Se consideriamo la questione da un'angolazione geopolitica è anche chiaro che gli Stati Uniti e l'Unione europea hanno molto più da perdere della Grecia. Una rottura tra la Grecia e l'Eurogruppo getterebbe il paese nelle braccia della Russia. La Grecia si potrebbe opporre al mantenimento delle sanzioni nel mese di luglio e potrebbe rivolgersi al duo russo-cinese per gli investimenti di cui ha bisogno. Le farneticazioni dei diplomatici europei a Bruxelles promettono di "fare la pelle" alla Grecia o Cipro, se questi paesi hanno modificato i loro campi sono solo declamazioni.
Il fallimento della strategia dell'Eurogruppo.

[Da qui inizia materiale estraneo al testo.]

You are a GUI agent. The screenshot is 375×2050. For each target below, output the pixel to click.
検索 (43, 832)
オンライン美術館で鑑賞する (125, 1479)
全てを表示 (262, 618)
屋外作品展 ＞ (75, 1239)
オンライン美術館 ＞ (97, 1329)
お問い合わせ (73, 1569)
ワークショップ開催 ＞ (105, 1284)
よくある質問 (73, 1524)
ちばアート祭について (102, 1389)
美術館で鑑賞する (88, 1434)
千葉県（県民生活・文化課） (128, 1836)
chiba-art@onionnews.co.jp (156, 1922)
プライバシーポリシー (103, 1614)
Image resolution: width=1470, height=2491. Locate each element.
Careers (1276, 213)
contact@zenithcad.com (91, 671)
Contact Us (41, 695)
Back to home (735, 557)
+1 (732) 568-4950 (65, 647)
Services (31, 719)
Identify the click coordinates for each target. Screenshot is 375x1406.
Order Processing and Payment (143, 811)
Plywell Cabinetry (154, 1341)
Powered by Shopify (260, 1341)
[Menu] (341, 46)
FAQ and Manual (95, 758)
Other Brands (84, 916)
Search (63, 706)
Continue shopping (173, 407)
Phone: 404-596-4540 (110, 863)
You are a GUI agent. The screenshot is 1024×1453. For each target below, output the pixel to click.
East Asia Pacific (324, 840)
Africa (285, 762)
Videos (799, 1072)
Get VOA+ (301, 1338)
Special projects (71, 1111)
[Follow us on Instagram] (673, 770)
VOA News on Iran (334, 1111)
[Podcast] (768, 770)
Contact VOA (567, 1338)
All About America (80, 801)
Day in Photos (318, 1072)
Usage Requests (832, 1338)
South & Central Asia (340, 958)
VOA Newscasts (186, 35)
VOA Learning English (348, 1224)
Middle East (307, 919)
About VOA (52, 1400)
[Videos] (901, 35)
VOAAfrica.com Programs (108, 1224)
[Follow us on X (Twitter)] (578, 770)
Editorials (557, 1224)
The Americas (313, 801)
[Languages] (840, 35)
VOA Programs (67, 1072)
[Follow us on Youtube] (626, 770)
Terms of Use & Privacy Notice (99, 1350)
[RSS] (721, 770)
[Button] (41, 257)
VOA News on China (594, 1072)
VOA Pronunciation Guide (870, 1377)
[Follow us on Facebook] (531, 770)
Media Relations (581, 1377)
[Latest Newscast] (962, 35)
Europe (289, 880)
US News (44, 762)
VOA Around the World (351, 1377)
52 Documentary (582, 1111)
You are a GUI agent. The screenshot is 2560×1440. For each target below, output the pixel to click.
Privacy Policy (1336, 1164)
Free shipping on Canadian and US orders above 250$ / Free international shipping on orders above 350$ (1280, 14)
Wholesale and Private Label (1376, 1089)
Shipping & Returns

In realtà, è l'Eurogruppo, e la Germania al suo interno, che è alla ricerca di una strategia. Se desse ragione alla Grecia, accettasse una rinegoziazione globale del debito, con la cancellazione di una parte di questo, subito vedrebbe la Spagna, il Portogallo, l'Italia e forse anche l'Irlanda cercare condizioni simili a quelle che sono state concesse alla Grecia. Quindi mantiene la sua posizione intransigente e questo potrebbe portare ad un default greco e alla rottura della zona euro. Questo è ciò che spiega la natura caotica dei negoziati. In realtà è difficile per i negoziatori greci negoziare con persone senza strategia. Il problema è esaltato dalla situazione della Germania. Se il Cancelliere è consapevole del rischio di una politica intransigente, deve anche considerare il suo ministro delle Finanze, fortemente contrario all'idea di un accordo perché misura il prezzo sia in termini di perdita di credibilità della Germania nel campo della politica economica, ma anche - e forse più direttamente - in materia di bilancio. E' chiaro che, se l'Eurozona dovesse voltare le spalle alla politica dell'austerità, contribuire al finanziamento dei paesi dell'Europa meridionale esporrebbe la Germania a notevoli pressioni.
La negoziazione è più che mai incerta. Occorre capire che in questa trattativa intervengono sia motivazioni politiche che economico. Vi è anche la dimensione geopolitica e vediamo qui che gli Stati Uniti, a causa della logica della guerra fredda che cercano di imporre nei confronti della Russia. hanno interesse a mantenere la zona euro e l'Unione europea.